Task directions: Omit all pictures. Quote only the lines from the one with "Check Show Accessibility status in menu bar" through the end of the material below.

- - - -

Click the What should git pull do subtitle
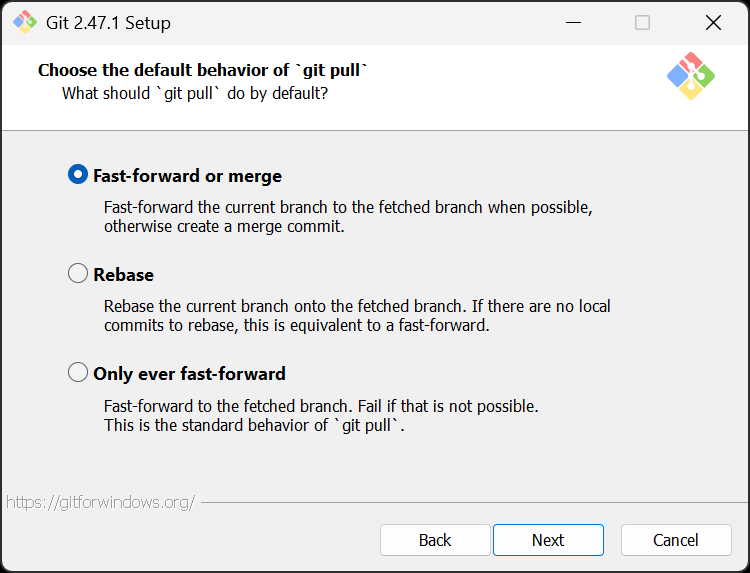The image size is (750, 573). click(x=195, y=93)
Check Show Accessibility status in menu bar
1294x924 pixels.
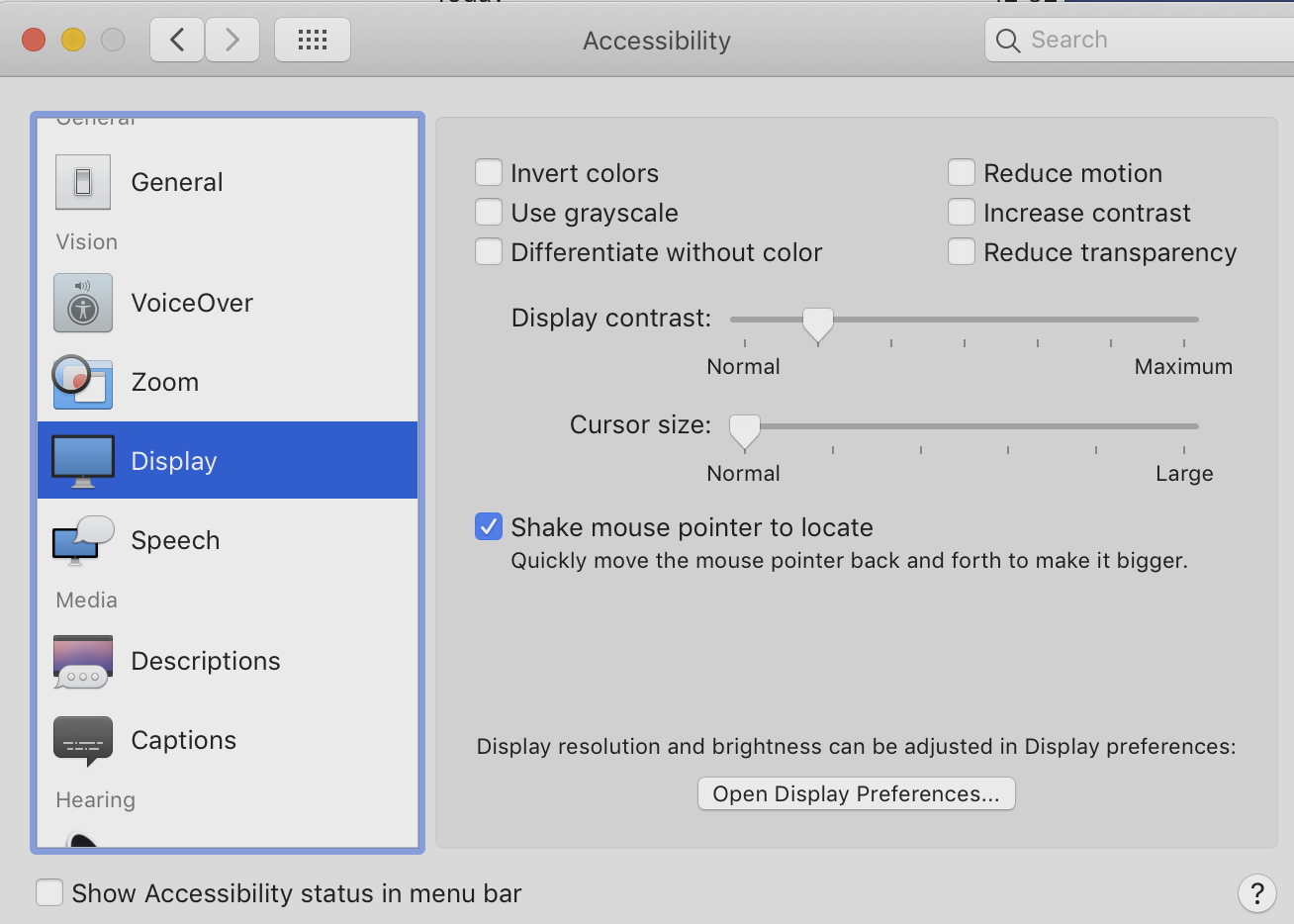coord(49,893)
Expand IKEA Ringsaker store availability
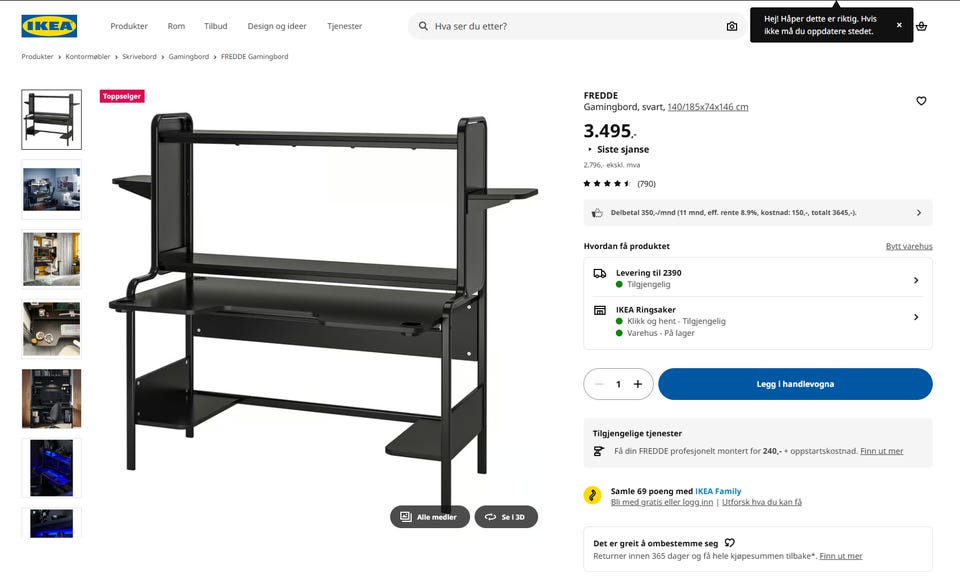 (x=758, y=321)
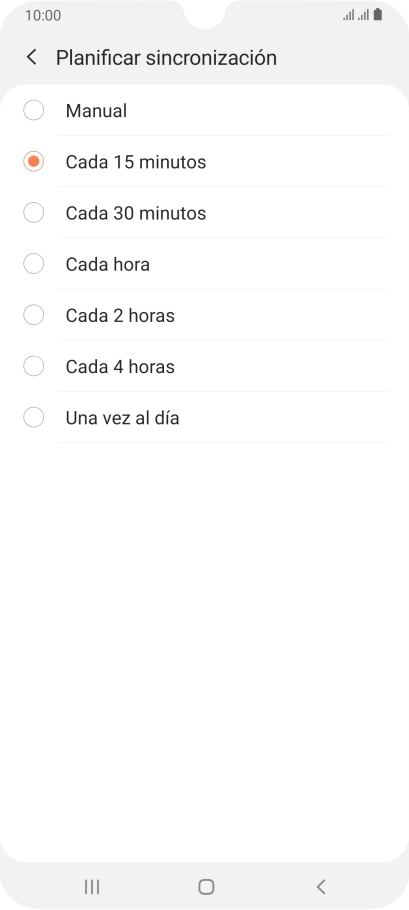Select the Manual radio button
409x910 pixels.
coord(34,110)
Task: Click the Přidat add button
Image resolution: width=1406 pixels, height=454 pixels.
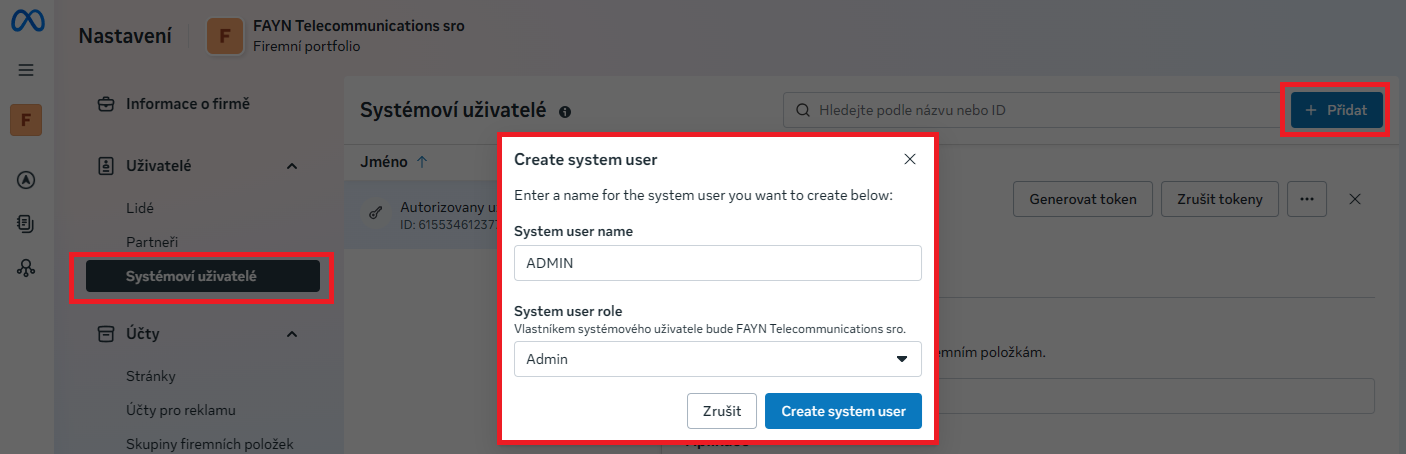Action: click(x=1336, y=110)
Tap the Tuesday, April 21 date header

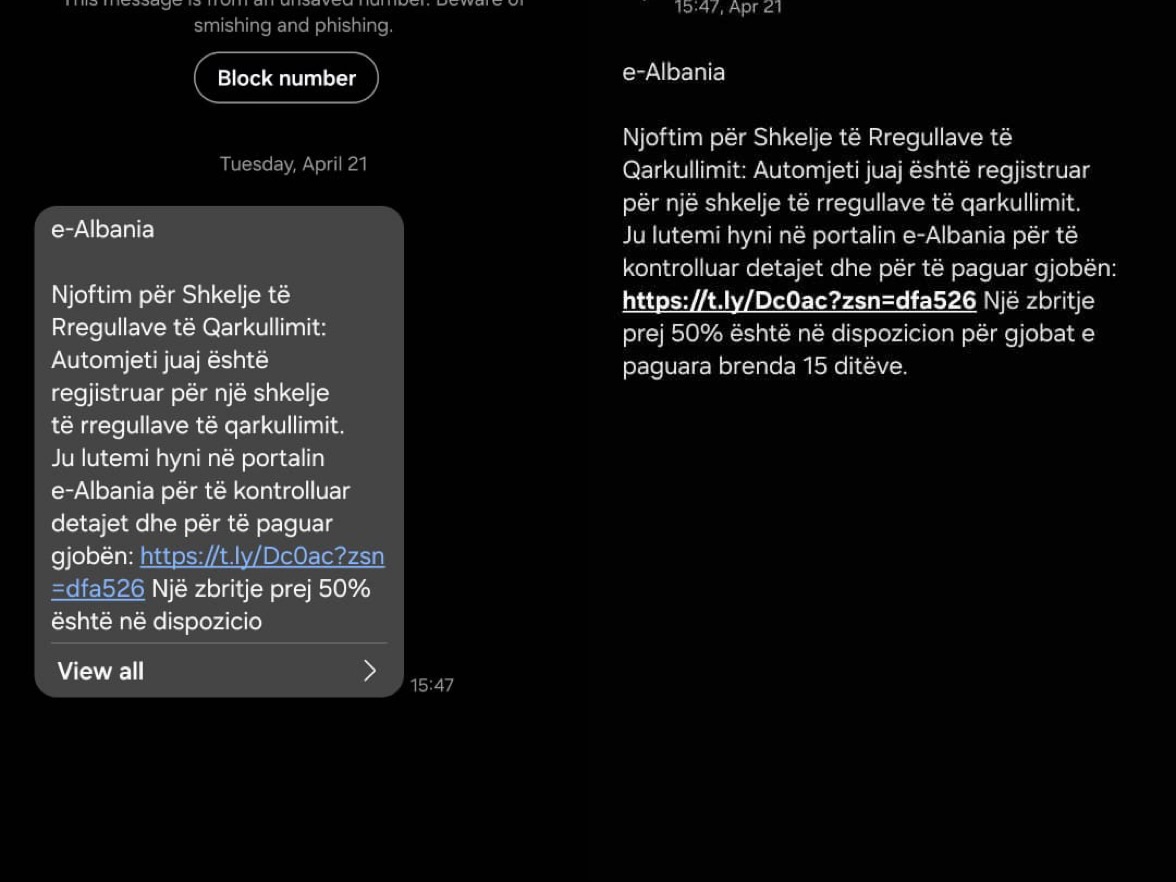pyautogui.click(x=293, y=164)
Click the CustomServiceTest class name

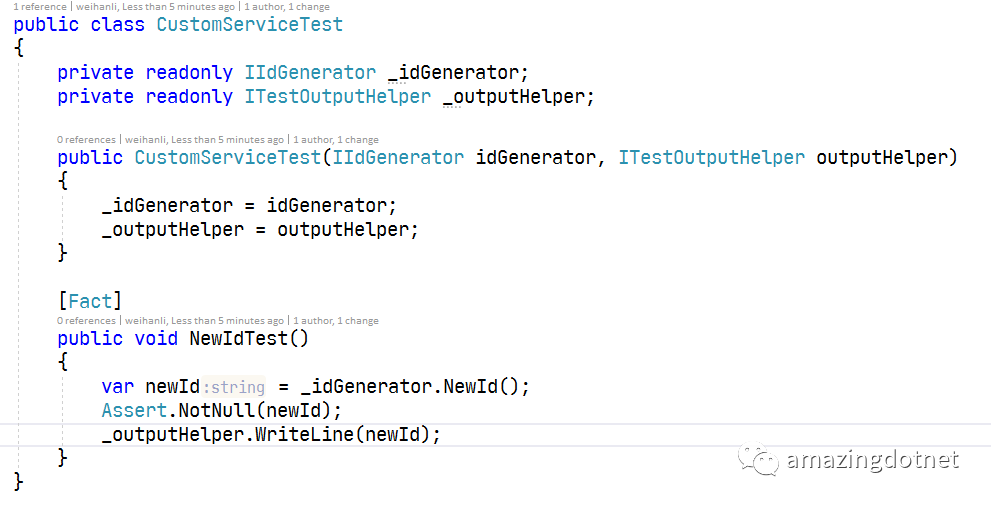pyautogui.click(x=250, y=25)
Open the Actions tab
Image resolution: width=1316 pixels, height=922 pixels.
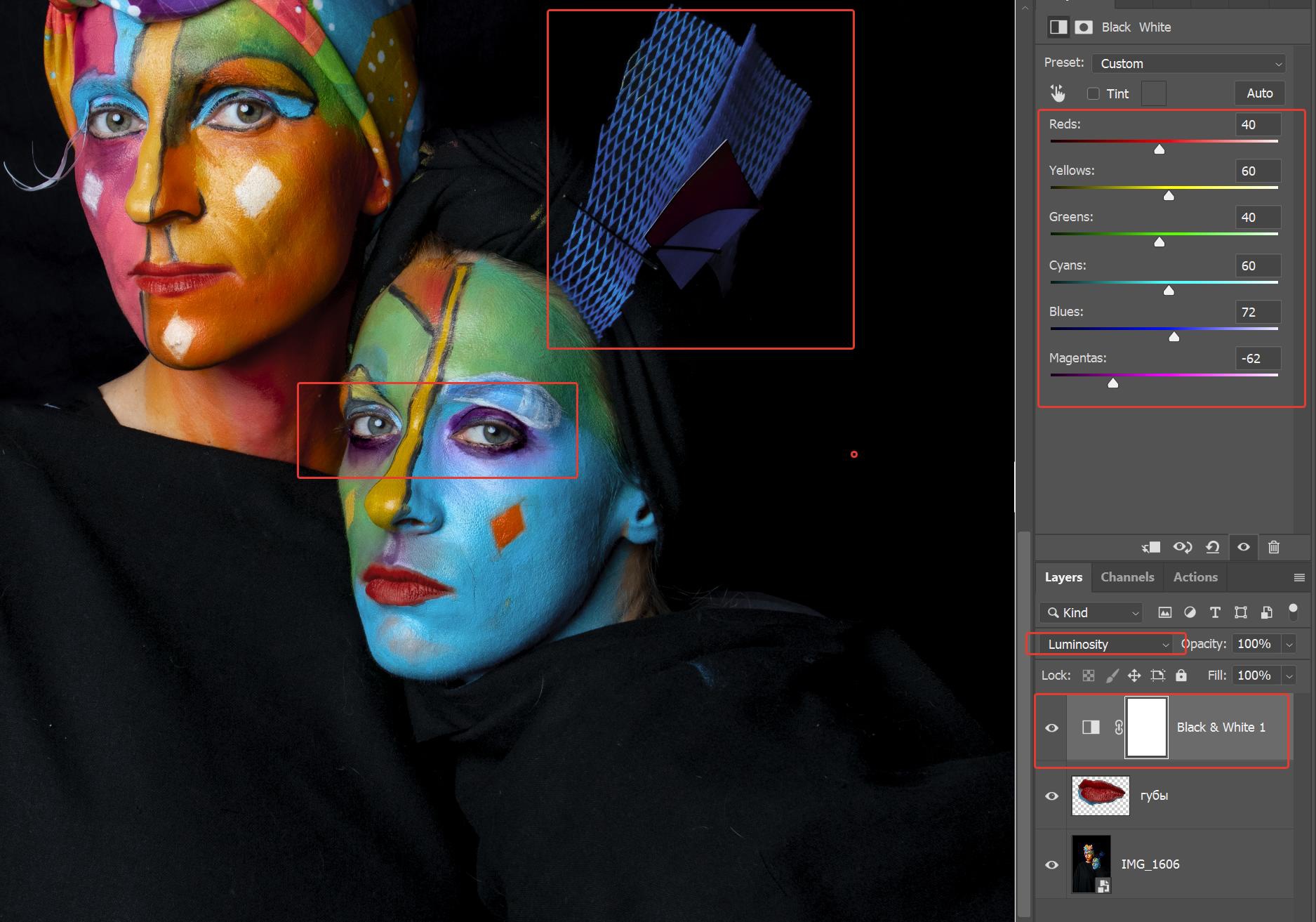click(x=1195, y=577)
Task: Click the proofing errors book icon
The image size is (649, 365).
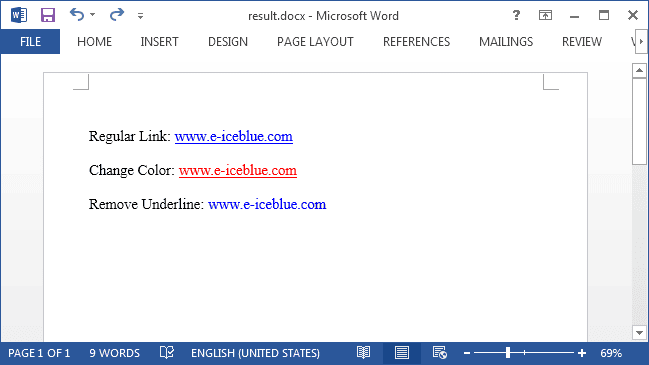Action: 167,353
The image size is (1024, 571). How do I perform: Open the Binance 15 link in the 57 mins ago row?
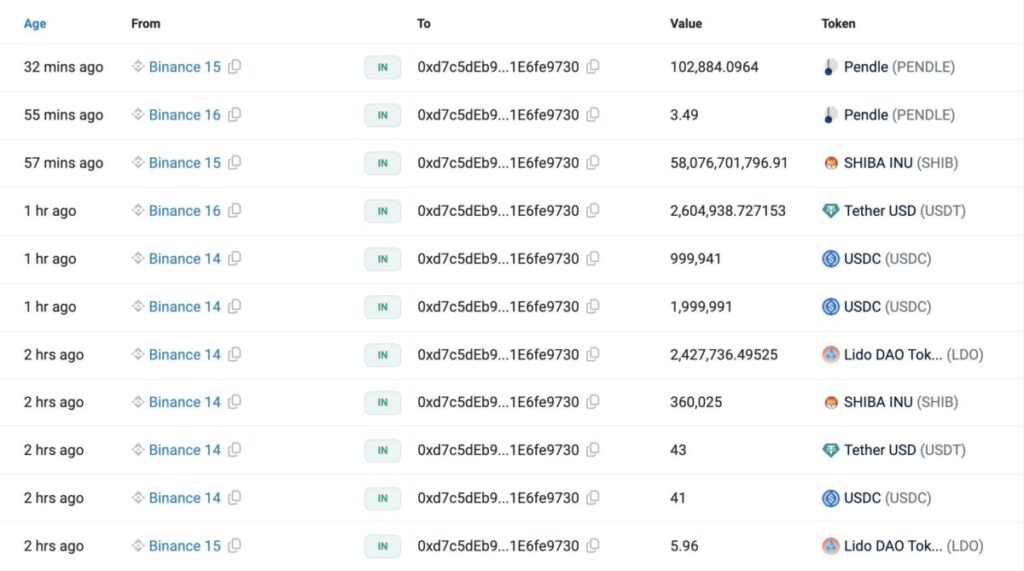tap(184, 163)
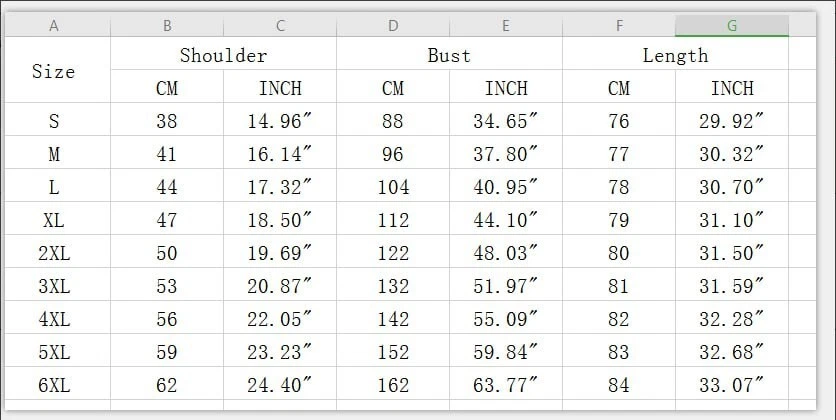The image size is (836, 420).
Task: Click highlighted column G header
Action: 732,26
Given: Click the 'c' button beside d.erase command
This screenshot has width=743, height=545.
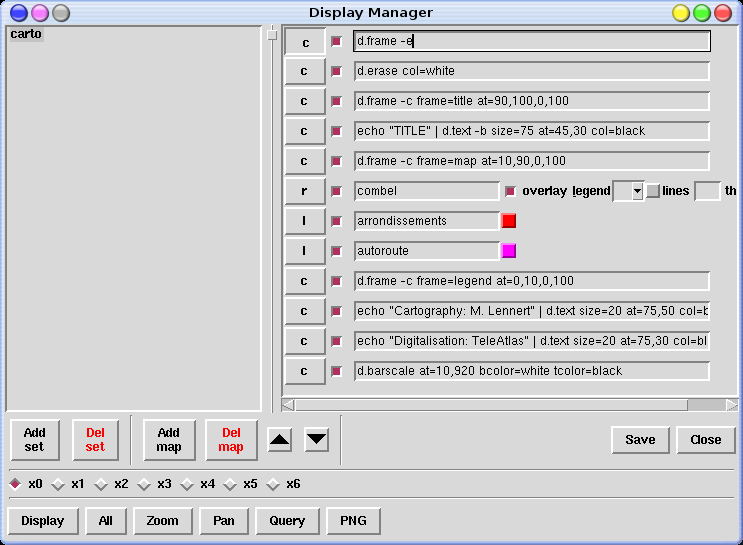Looking at the screenshot, I should tap(304, 71).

- - - -

Reply to the task:
Check Show Accessibility status in menu bar
1294x924 pixels.
coord(49,893)
Expand IKEA Ringsaker store availability
 (x=758, y=321)
Select the Manual radio button
409x910 pixels.
coord(34,110)
Task: Click the Přidat add button
Image resolution: width=1406 pixels, height=454 pixels.
Action: click(x=1336, y=110)
Tap the Tuesday, April 21 date header

pyautogui.click(x=293, y=164)
Click the CustomServiceTest class name

pyautogui.click(x=250, y=25)
Open the Actions tab
Image resolution: width=1316 pixels, height=922 pixels.
click(x=1195, y=577)
Task: Click the proofing errors book icon
The image size is (649, 365).
Action: 167,353
The image size is (1024, 571). How do I perform: Open the Binance 15 link in the 57 mins ago row?
tap(184, 163)
The image size is (836, 420).
Task: Click highlighted column G header
Action: 732,26
Given: Click the 'c' button beside d.erase command
This screenshot has width=743, height=545.
Looking at the screenshot, I should tap(304, 71).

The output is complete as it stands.